Teks yang Ditampilkan —
========================================
Misalnya, kebiasaan pesta pasca panen di suatu negeri yang masih kafir. Apakah
bila ada kebiasaan yang sama di suatu negeri muslim, dianggap sebagai bentuk
peniruan? Tentu tidak, sebab hal itu dipandang sebagai ‘urf yang lazim, tidak
ada kaitannya dengan wilayah kekufuran atau kebatilan. Para ulama dari kelompok
ini cenderung menetapkan ‘illat haramnya peniruan pada orang kafir berdasarkan
titik keharamannya. Bukan semata-mata dilakukan oleh mereka. Misalnya,
kebiasaan orang kafir memberikan sesaji kepada gunung yang mau meletus, maka
hukumnya haram bagi muslimin untuk melakukannya. Adapun bila ada nash secara
langsung dari Rasulullah SAW untuk tidak meniru suatu perbuatan tertentu, maka
wajib bagi tiap muslim untuk mengikuti perintah beliau. Misalnya, larangan
Rasulullah SAW bagi umat Islam untuk mencukur jenggot dan memelihara kumis,
sebab dianggap menyerupai orang kafir. Maka larangan itu tetap berlaku, meski
pun orang kafir sendiri telah merubah kebiasaannya.
========================================
Data Tercatat —
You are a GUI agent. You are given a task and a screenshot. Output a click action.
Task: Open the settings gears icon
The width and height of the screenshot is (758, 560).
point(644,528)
========================================
Uraian Tugas — Tuliskan kembali seluruh teks di atas tentang hukum meniru kebiasaan orang kafir tanpa mengubah satu kata pun.

Jawaban Tugas —
Misalnya, kebiasaan pesta pasca panen di suatu negeri yang masih kafir. Apakah
bila ada kebiasaan yang sama di suatu negeri muslim, dianggap sebagai bentuk
peniruan? Tentu tidak, sebab hal itu dipandang sebagai ‘urf yang lazim, tidak
ada kaitannya dengan wilayah kekufuran atau kebatilan. Para ulama dari kelompok
ini cenderung menetapkan ‘illat haramnya peniruan pada orang kafir berdasarkan
titik keharamannya. Bukan semata-mata dilakukan oleh mereka. Misalnya,
kebiasaan orang kafir memberikan sesaji kepada gunung yang mau meletus, maka
hukumnya haram bagi muslimin untuk melakukannya. Adapun bila ada nash secara
langsung dari Rasulullah SAW untuk tidak meniru suatu perbuatan tertentu, maka
wajib bagi tiap muslim untuk mengikuti perintah beliau. Misalnya, larangan
Rasulullah SAW bagi umat Islam untuk mencukur jenggot dan memelihara kumis,
sebab dianggap menyerupai orang kafir. Maka larangan itu tetap berlaku, meski
pun orang kafir sendiri telah merubah kebiasaannya.